Tuesday 10 September 2013

The good is oft interréd with their bones - but not always

This morning in a trail for an Eartha Kitt program next weekend I heard this:
C'est si bon,
De partir n'importe où,
Bras dessus bras dessous,
En chantant des chansons
 And at the words bras dessus bras dessous a synapse clicked [There she was just a-walkin' down the street singing Doo wah diddy diddy dum diddy doo. Snapping her synapses...?]. It was not the tedious 'Aha, bras dessus bras dessous MEANS "arm-in-arm"' (the sort of knee-jerk 'equivalence' that often condemns learners to endless tongue-tied ratiocination - which I've summed up in this image:


I've probably uploaded this to TESconnect, but here it is anyway. )

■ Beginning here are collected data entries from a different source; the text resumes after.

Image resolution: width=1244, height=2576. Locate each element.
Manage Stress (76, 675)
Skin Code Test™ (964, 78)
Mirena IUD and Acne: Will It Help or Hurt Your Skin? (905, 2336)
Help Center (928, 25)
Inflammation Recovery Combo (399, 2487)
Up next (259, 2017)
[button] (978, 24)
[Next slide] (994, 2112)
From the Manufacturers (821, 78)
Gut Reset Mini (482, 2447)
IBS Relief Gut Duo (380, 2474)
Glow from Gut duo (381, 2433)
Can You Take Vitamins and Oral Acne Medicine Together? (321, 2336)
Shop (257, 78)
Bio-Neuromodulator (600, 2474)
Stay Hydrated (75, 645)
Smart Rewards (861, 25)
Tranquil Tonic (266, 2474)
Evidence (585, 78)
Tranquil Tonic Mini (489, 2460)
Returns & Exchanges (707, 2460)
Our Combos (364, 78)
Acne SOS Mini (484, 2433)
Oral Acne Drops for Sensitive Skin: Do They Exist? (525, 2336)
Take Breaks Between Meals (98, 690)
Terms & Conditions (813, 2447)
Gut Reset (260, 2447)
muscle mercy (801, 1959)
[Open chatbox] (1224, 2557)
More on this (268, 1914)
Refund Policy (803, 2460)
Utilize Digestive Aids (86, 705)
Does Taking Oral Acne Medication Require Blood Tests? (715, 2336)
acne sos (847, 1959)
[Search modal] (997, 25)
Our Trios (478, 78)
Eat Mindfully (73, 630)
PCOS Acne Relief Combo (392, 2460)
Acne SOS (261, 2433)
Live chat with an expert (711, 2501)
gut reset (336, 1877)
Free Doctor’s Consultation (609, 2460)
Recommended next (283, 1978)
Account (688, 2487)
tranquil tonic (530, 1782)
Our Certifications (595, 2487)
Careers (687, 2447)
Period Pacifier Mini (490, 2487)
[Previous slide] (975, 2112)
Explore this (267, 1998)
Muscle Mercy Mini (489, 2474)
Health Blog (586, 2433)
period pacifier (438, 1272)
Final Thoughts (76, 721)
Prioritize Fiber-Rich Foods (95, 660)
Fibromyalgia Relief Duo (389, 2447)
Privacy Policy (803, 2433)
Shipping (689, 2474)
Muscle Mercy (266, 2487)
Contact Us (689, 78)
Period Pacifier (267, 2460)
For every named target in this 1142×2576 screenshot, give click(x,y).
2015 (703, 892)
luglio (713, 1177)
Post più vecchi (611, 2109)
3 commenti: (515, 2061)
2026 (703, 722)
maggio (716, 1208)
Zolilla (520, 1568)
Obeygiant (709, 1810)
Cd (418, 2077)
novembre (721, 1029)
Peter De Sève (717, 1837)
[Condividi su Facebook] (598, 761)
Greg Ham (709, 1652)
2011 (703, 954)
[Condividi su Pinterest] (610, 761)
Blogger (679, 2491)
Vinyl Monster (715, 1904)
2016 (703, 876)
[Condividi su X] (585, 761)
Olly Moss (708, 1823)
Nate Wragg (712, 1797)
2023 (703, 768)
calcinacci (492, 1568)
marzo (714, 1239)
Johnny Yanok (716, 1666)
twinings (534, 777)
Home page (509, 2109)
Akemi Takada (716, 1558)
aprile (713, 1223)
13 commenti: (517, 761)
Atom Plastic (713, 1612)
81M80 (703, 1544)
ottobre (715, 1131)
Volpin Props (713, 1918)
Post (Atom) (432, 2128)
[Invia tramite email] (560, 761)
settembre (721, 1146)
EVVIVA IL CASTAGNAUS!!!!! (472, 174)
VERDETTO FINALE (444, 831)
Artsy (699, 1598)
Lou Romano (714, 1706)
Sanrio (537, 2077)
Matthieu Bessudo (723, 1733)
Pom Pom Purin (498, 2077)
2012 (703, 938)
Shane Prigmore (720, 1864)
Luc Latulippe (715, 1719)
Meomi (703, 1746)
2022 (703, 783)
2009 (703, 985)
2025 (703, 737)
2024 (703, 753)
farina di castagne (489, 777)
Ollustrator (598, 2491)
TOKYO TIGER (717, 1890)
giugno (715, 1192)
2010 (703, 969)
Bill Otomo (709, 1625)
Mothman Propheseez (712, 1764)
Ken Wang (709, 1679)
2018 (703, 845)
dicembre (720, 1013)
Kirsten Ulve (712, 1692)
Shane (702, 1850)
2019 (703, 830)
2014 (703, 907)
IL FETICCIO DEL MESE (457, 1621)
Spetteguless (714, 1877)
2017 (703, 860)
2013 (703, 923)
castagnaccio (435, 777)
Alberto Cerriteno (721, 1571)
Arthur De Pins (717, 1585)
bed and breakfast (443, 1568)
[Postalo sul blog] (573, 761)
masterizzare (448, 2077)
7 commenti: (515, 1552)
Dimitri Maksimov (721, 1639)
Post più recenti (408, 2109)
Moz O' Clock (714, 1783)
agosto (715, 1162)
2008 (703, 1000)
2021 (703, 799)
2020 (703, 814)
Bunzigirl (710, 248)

My memory was of the mime performed by my French master 50-odd years ago. I've mentioned Cedric before, here. I can imagine his shade smiling down with a look of smug satisfaction (like the one he used to show the difference between 'No vacacies' and 'Complet').

At this time of year, teachers of all kinds may need the fillip of this post: if you're good, what you do (probably more than what you say) will let your pupils take away from your lessons much more than you think.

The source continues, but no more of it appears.